Hearst Ramps Up Header Bidding With Server-To-Server Integrations, Looks To Demystify Publisher Marketplace

Julie Clark, vice president, programmatic sales & strategy for Hearst Core Audience, the unit at Hearst that handles programmatic ad sales, spoke recently with Real-Time Daily about the confusion in the market over header bidding.

Since we spoke, Amazon has thrown its hat into the ring with cloud-based header bidding, Index Exchange has launched a solution for header bidding for video header, and AppNexus launched header bidding containers that enables customers to manage multiple partners more easily.

As things heat up for heading bidding and server-to-server side integrations become more prevalent, Hearst maintains that despite its dominance as a tool in programmatic media, header bidding is a topic that remains shrouded in confusion.

Hearst’s programmatic offering is called Hearst Exchange and resides within its Core Audience suite of services, according to Clark.

Clark says Hearst was working with header bidding before it was called that.  “Yield optimization has been talked about a lot,” Clark said.

Attempting to demystify header bidding, Clark explained the process allows for every impression to be valued vs. previously, when there were only estimates to go by. With header bidding, if  one impression isn’t right for a Tier 1 auto marketer, for example, it might be the right one for a retailer, according to Clark. Header bidding has allowed for each of those impressions to be valued for marketers at the time they’re buying.

Clark said it's a disservice to publishers overall that, with 16 priority levels for publishers within DoubleClick for Publishers, a priority level might be very different from  how the magazine division at Hearst uses it vs. the newspaper division. “It comes down to how each individual publisher sets up their ad stack,” Clark explained.

Within Hearst, for example, different divisions—U.S. magazines, international, etc.--may leverage priority levels in different ways. “We aim to leverage header bidding in a way that will give our divisions better access and insight into the inventory,” Clark said.

So what are the biggest misconception about header bidding?

“They still revolve around publishers that view it as just a yield optimization tool and that every header bidder is granted the same sort of access—a first look at the inventory before the content runs,” she said.  

Another misconception: “People don’t know how publishers use the marketplaces.  It’s very labor-intensive. Managing yield on a day-to-day basis, based on market fluctuations, seasonality, and new tech is about measuring the incrementality according to what each partner does. There’s a limited understanding of the environment,” Clark maintained.

For Hearst’s part, Clark finds that different business units find some header bidding partners to be more successful than others. There’s always a question of how many partners they should use. Should it be three or seven partners? Clark said Hearst uses three to four partners which she declined to name, and is evaluating at least two others.

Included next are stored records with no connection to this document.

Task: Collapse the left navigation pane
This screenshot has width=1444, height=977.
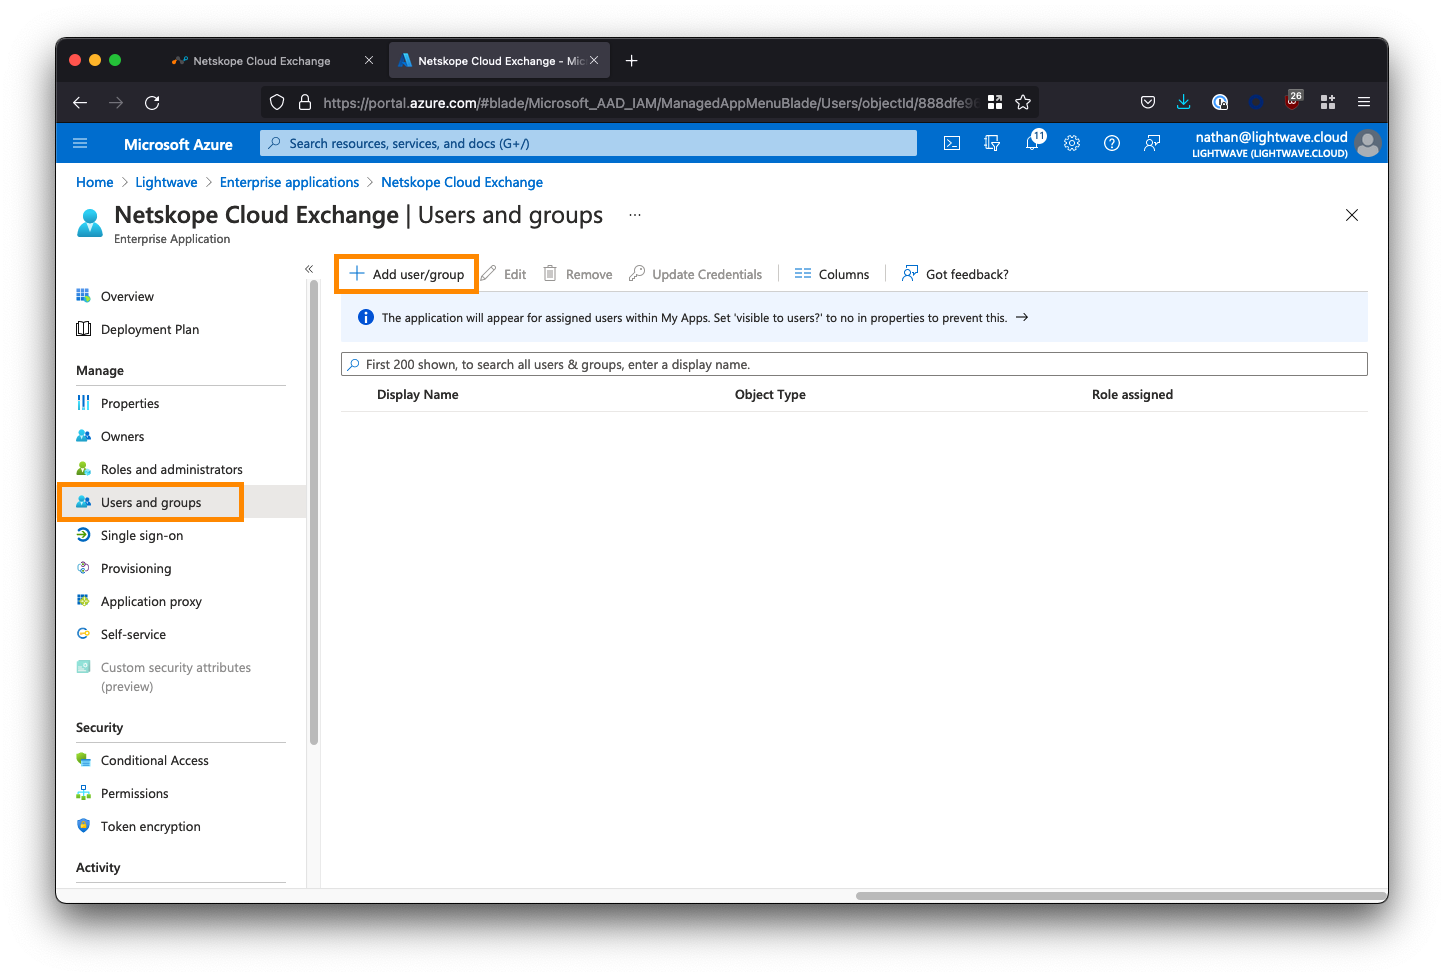Action: [309, 269]
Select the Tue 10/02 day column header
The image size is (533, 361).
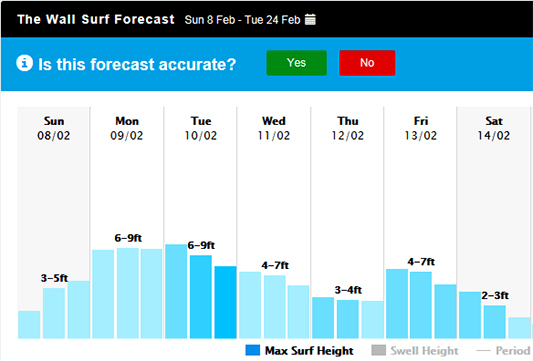pos(201,128)
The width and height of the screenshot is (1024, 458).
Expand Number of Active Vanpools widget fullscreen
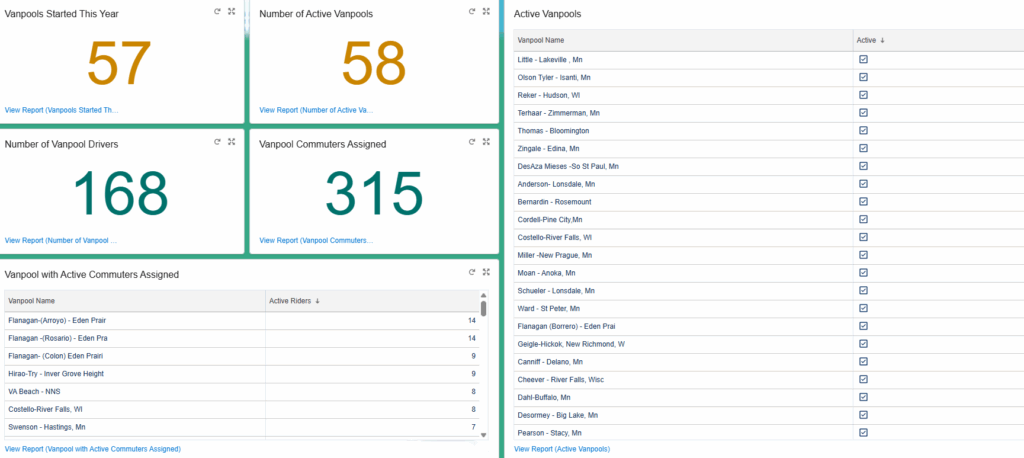click(x=486, y=11)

Hearst business units are diverse and have varied needs and goals—there is the U.S. magazines unit, international magazines, Hearst Newspaper properties, Hearst TV, King Features, syndication, and entertainment properties, all of which makes for a complex media environment.

While the business rules around header bidding remain challenging for Hearst, the company hasn’t had technical challenges with technology integrations. How to use them with trading desks, agencies, marketers, preferred access to inventory, and how to move to a more guaranteed environment are questions Clark’s team is wrestling with.

“How do we best leverage this technology [header bidding] in a way that’s still very focused on Hearst?  Guaranteeing audiences to a marketer is very important to us. How do we forecast those people and impressions across our entire portfolio and marketplace?” Clark asks.  

As for private marketplace deals (PMPs), Clark said Hearst has seen a 200% increase in PMP spend year-over-year. “We’re seeing PMP and automated guaranteed as having some of the most significant growth. Programmatic used to be seen a direct response tool, but we’re expanding how programmatic is thought of in the branded world,” she said.

So what does the future hold?:

“We’ll see marketers start to use header bidding as another way to use inventory—a way to access inventory on a preferred basis. We’re going to see more discussion of this in 2017.”

Clark said she sees a lot of people are talking about server-to-server integrations as the next iteration for header bidding. “We’re starting to explore it, but I think 2017 will be a year of tactical evaluation on the publisher side. We need to do more heavy lifting on this. I don’t think 2017 will be a break-out year for sophisticated server-to-server integrations, but it’s a year to figure out the tactical stuff. We’re dabbling across the board,” Clark said.

So how can brands  best take advantage of header bidding?

Programmatic needs to be integrated in the right way into a marketing plan, but programmatic isn’t the answer to everything. “We must continually ask: what is the publisher bringing to the table, and what is the best way to execute on the plan?” Clark said.

Clark said that Hearst Core Audience and Hearst Exchange programmatic sales saw a more than 200% increase year-over-year from 2015 to 2016 in programmatic direct—PMPs (which are non-guaranteed as a rule), Audience Guaranteed, and Programmatic Guaranteed. Hearst calls this “programmatic direct PMP/AG/PG,” Clark said.